Irv received his M.S. and Ph.D. in Organizational Behavior from the Sloan School of Management at the Massachusetts Institute of Technology. While an Associate Professor there, he was co-director (along with Richard Beckhard) of M.I.T.’s Project in Health Care Management (funded by the Carnegie and R.W. Johnson Foundations). The focus of that project was on the transfer of managerial technology to the health care industry. His many writings about health care have received wide acclaim. In reviewing his book, My Pulse Is Not What It Used to Be: The Leadership Challenges in Health Care (co-authored with Dr. Ray Fernandez; published by The Temenos Foundation), JAMA noted: “[his] sensitivity to organizational issues would facilitate the transformation of the health care system!” James A. Autry called his most recent book, The ABCs of Effective Feedback: A Guide For Caring Professionals (co-authored with Dr. Tom Campbell; published by Jossey-Bass) “an essential tool for anyone wanting to make the transition from management to leadership.” In 1985, he was elected the first honorary non-physician member of the American College of Physician Executives.

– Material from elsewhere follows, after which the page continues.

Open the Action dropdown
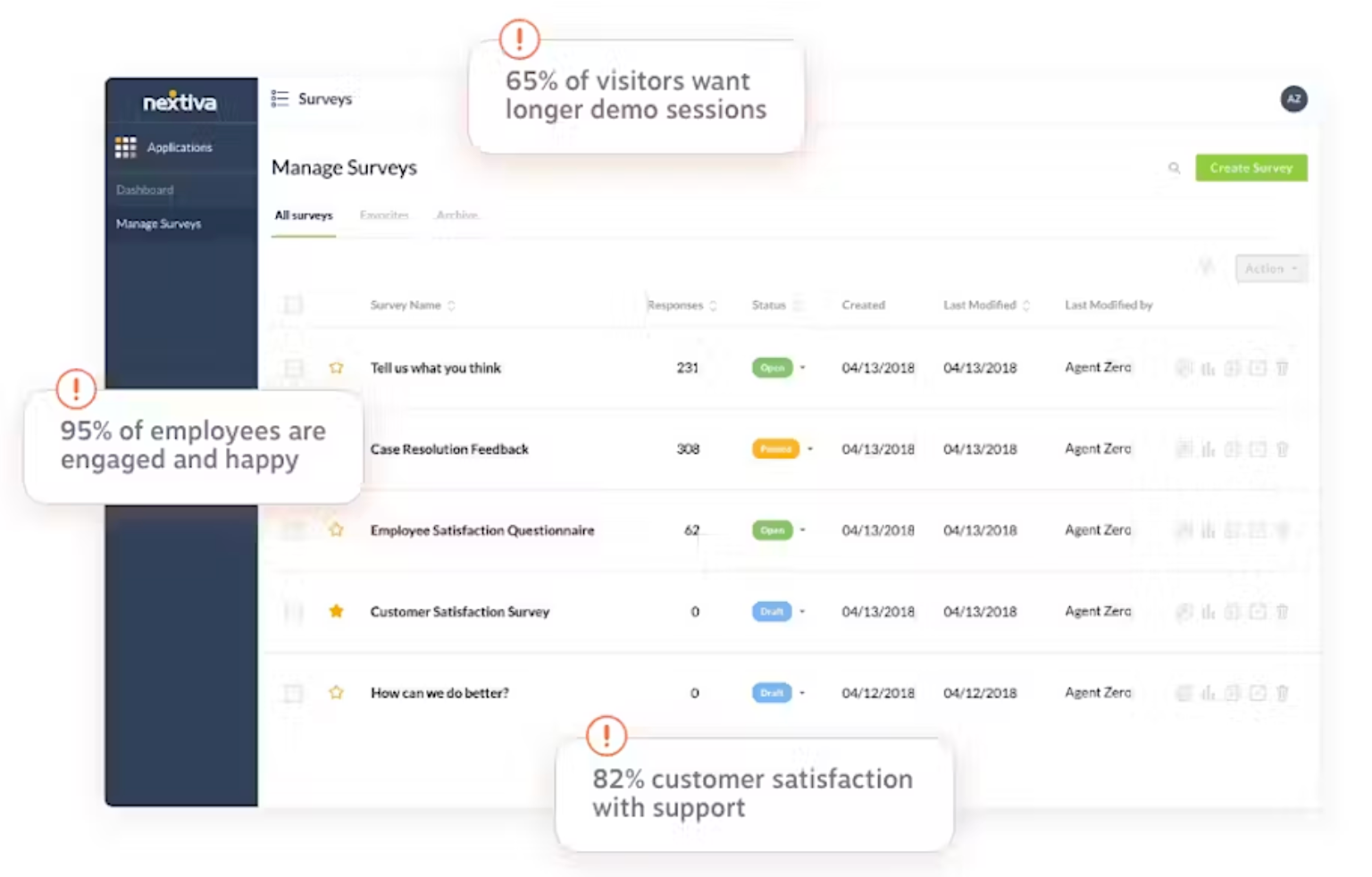This screenshot has height=877, width=1372. (1270, 268)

He has consulted with health care organizations in the United States, Australia and New Zealand, a few of which include the Cleveland Clinic, St. Mary’s Hospital of Grand Rapids, Michigan, Group Health Cooperative, Mercy Health Plan of St. Louis, Missouri, Veterans Health Administration, the University of Pennsylvania Medical School and the Ministry of Health of New Zealand. A major focus of Irv’s current work is on the relationship between performance management, feedback systems, and the creation of healthy—non-toxic—caring organizational cultures. This work includes both organizational development and training interventions and the development of computer technologies to support such culture change efforts.